The gamble worked. Turcios was elated. On the day she was to leave Juárez, Turcios met Rivas at the entrance to one of the bridges that stretched over the towering border wall and into El Paso. She had packed two small backpacks with a change of clothing and Sneijder’s epilepsy medicine. She’d carried nothing else from Honduras; all evidence of her former life was held on her phone.

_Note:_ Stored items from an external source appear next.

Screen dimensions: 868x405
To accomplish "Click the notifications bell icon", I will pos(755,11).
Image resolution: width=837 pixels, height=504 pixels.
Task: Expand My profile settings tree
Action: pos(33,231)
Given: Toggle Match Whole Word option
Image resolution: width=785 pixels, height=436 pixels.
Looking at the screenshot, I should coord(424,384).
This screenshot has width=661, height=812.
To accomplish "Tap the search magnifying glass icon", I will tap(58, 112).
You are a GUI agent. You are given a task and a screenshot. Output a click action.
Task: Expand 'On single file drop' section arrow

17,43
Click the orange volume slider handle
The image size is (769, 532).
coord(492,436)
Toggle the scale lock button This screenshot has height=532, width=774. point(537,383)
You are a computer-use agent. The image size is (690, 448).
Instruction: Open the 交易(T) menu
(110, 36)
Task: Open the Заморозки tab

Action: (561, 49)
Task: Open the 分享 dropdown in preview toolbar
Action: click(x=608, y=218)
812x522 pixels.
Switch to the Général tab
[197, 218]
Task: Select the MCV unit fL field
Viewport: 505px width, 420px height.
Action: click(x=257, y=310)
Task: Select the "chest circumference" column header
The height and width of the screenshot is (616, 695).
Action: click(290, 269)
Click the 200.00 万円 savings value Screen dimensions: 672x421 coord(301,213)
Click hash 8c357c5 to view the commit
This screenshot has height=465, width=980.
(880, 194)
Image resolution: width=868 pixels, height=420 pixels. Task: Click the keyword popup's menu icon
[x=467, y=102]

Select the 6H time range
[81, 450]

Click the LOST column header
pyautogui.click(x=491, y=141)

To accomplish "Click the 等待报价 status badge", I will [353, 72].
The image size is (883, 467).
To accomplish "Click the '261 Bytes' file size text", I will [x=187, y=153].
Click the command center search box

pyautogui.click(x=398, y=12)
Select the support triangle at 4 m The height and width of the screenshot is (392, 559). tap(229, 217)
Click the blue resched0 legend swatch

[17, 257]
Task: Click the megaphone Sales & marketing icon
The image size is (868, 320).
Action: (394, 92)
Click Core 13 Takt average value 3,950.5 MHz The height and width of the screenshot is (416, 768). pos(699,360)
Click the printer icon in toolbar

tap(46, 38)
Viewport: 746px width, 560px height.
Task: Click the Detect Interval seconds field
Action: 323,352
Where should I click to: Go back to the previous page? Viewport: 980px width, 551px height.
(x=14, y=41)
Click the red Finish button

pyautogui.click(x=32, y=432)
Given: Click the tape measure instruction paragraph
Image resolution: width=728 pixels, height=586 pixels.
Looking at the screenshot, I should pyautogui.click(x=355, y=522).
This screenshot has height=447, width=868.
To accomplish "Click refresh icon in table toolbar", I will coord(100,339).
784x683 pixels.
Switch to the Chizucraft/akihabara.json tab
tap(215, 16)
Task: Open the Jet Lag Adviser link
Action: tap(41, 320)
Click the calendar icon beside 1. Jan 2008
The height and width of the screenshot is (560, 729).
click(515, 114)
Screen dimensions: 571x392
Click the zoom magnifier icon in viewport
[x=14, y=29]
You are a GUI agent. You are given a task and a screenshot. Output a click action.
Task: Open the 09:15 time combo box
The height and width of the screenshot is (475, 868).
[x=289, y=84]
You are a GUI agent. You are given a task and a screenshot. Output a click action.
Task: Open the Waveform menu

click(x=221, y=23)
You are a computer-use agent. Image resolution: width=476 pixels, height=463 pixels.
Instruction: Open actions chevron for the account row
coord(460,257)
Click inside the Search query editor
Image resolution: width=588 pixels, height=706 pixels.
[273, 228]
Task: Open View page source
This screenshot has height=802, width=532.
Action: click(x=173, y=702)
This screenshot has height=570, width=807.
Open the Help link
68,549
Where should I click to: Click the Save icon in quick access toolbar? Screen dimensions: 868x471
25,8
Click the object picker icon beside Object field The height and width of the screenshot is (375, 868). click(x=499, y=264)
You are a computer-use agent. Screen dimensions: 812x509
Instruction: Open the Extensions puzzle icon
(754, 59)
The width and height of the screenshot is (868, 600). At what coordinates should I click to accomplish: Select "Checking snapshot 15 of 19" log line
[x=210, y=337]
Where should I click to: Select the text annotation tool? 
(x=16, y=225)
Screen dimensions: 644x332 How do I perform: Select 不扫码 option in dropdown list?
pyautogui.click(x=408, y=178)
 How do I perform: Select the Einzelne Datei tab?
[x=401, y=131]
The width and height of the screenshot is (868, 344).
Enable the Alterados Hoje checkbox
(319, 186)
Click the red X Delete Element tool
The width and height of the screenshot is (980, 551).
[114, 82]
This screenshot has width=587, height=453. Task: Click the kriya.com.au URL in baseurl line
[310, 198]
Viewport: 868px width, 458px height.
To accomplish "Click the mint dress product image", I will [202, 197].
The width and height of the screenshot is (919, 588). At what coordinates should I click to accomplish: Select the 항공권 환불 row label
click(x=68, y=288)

Her mother would be waiting for her in Chicago. Once there she’d still need to argue her asylum case in court. But that’s not what Turcios was thinking about as she prepared to leave Juárez the night before: she was nervous. She had children of her own now, but she hadn’t had a mother in 15 years. “Maybe she will treat me like I’m six,” she said. Then she smiled. “It doesn’t matter.”
That smile faded quickly as she wondered if she’d ever see her daughter again. The last time they spoke on the phone, her daughter cried and asked why she’d left. “I tell her that her brother’s sick, what else can I do?” she said. “I’m hoping when she gets older she’ll understand the truth of what happened.”